● **Directions**:
Copy out the entries that follow exactly, leaving out the pictures.

● **Entries provided**:
>>>>
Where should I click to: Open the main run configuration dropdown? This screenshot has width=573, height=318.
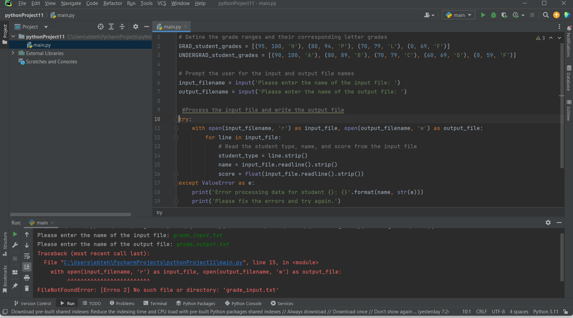pos(459,15)
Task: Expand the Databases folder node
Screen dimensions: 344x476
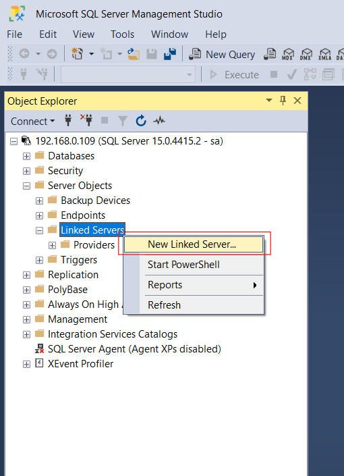Action: [x=27, y=156]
<<<<
● **Final answer**:
Where should I click to: Open the main run configuration dropdown? This screenshot has width=573, height=318.
pos(459,15)
Task: Expand the Databases folder node
Screen dimensions: 344x476
Action: [x=27, y=156]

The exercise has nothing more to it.